O Estado Desenvolvimentista
nas suas várias versões, de Vargas a JK, de Médici a Geisel, esgota-se com a crise financeira
nacional e internacional de
1982, que levou de roldão não
apenas o padrão de financiamento que soldava os interesses
das burguesias agrário-industrial e financeira, mas também o
regime militar e sua falsa "via
prussiana".
A Nova República é o resultado de um novo pacto de compromisso entre as elites políticas civis e militares que, simbolicamente, nasce e começa a morrer
com a morte do ilustre mineiro
Tancredo Neves. Em 1994, depois de várias versões fracassadas de transição, os "paulistas"
supostamente voltam ao poder.
A nova "Aliança Liberal" é implementada, mas com o auxílio
de economistas cariocas de novo
estilo, e a "ala desenvolvimentista" paulista foi posta para escanteio, até mesmo nas "privatizações bancárias" e na nova direção do BNDES.
Do ponto de vista constitucional o governo FHC foi além dos
generais e da República Velha,
destruindo uma das regras básicas da República: a não-reeleição do presidente. Em compensação, reintroduziu todos os
"atrasos" conhecidos em matéria de pacto oligárquico, para
torná-lo global.
Sobre as reivindicações populares e da chamada "sociedade
civil", aplica táticas de dissuasão dignas de um oficial de "Estado Maior" que certamente
aprendeu em seu apurado estudo da história brasileira. Para
manter o apoio dos "aliados"
descontentes, usa o "mimetismo
sedutor" de sua longa experiência de vida cosmopolita e domina no limite os recursos midiáticos para tentar apaziguar as
massas. Finalmente, centraliza
o poder do Executivo além dos
limites jurídicos e tenta liquidar
de vez o Pacto Federativo sem
destruir o poder político oligárquico. Sucateou parte das forças
produtivas internas a pretexto
de submetê-las a uma abertura
competitiva e reduziu a uma insignificância o nosso comércio
exterior, levando às últimas consequências o "capitalismo dependente" atrelado às finanças
internacionais.
Em resumo: o atual presidente
não levou em conta nem a legitimidade jurídica nacional nem o
avanço da organização dos trabalhadores nas últimas décadas.

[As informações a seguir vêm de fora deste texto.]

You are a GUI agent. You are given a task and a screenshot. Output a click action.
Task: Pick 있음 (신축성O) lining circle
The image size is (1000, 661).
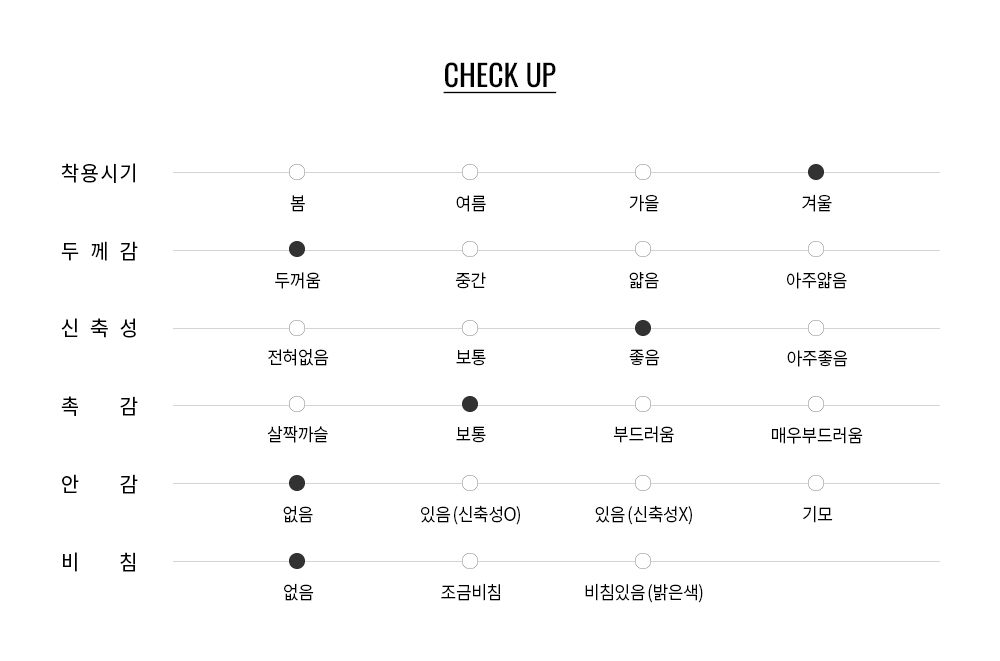[470, 483]
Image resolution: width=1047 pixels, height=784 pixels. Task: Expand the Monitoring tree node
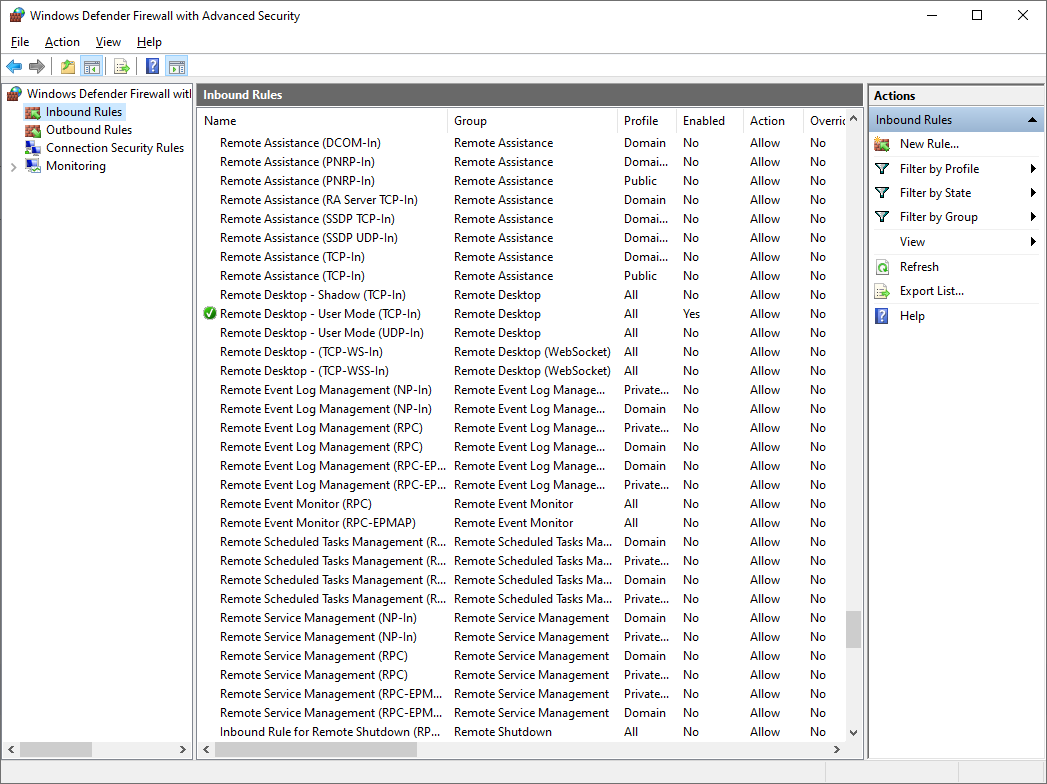(x=13, y=167)
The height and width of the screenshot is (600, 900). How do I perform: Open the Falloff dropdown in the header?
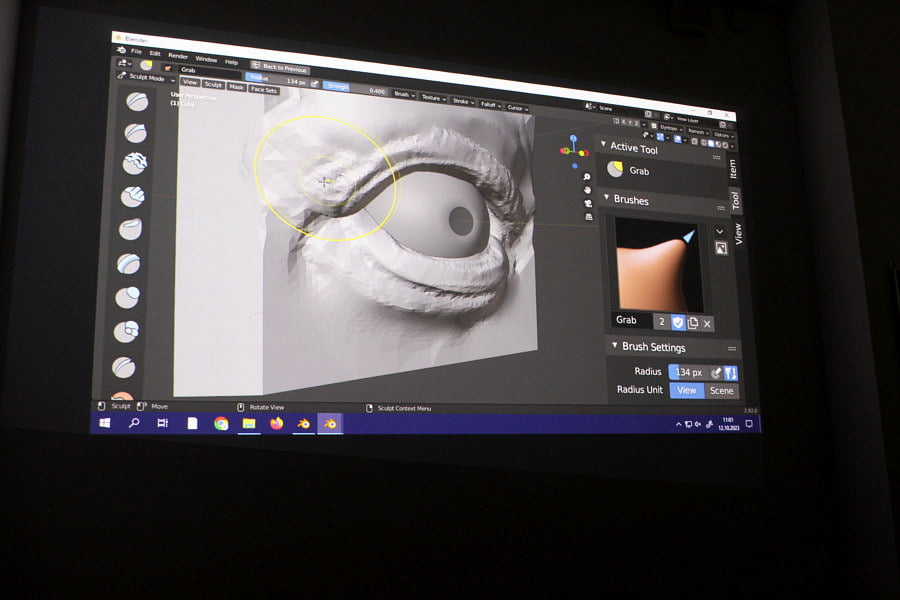tap(489, 101)
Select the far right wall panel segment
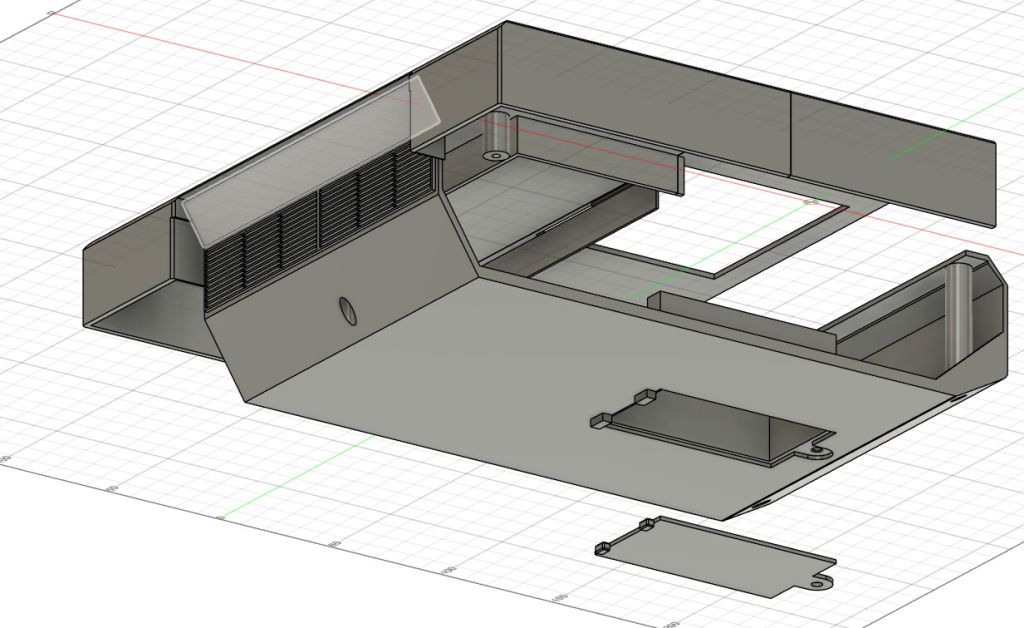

À luz dos interesses das grandes
empresas nacionais, públicas e
privadas, pode ser considerado
um "leiloeiro" perdedor no mercado global. Como estadista nacional, afinal apequenou-se e
corre o risco de tornar-se apenas
um candidato a procônsul latino-americano da nova Pax
Americana.
Maria da Conceição Tavares, 69, economista, é professora emérita da Universidade Federal do Rio de Janeiro (UFRJ), professora associada da Universidade de Campinas (Unicamp) e ex-deputada federal (PT-RJ).